[Directions]: Scale the records starting at the line containing "Task: Click the" and ending at the line containing "Action: 1545,666": reproduce every line, requests included, multiplying only the coordinates in the answers by 2.15 and rounding to whole numbers with halves rounded up. Leave every other number as it is, and give only these lines.

[Records to use]:
◇ ◇ ◇ ◇ ◇
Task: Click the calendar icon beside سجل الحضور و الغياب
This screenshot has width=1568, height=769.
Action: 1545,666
◇ ◇ ◇ ◇ ◇
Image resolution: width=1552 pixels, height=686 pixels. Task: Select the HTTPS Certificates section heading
◇ ◇ ◇ ◇ ◇
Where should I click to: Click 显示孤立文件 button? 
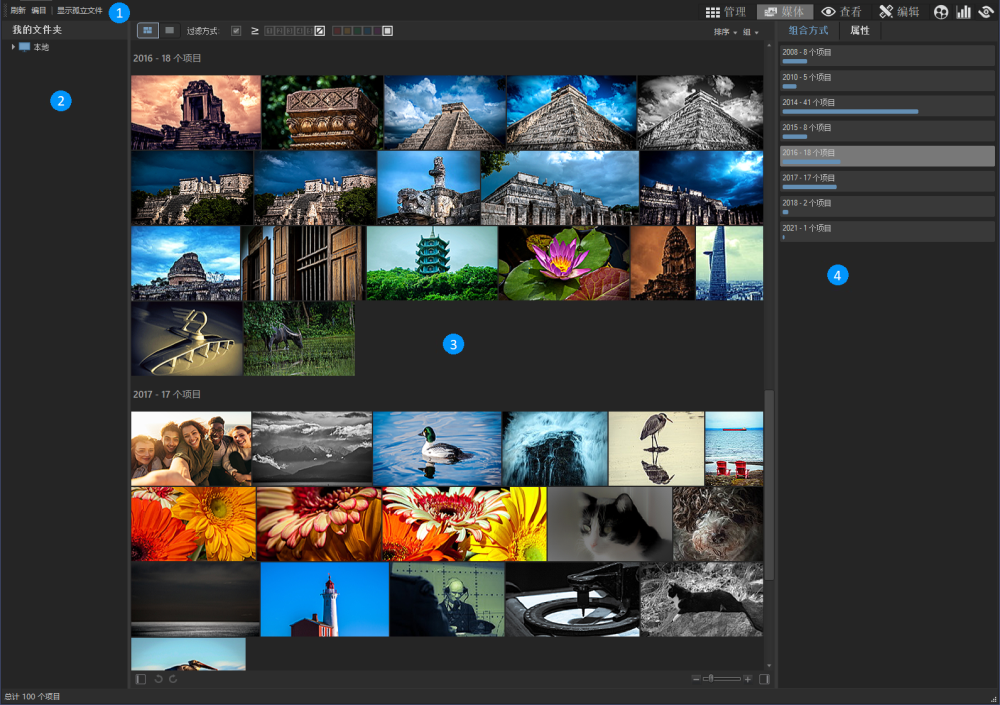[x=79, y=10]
◇ ◇ ◇ ◇ ◇
[Written solution]:
Task: Click the calendar icon beside سجل الحضور و الغياب
This screenshot has width=1568, height=769.
Action: 3322,1432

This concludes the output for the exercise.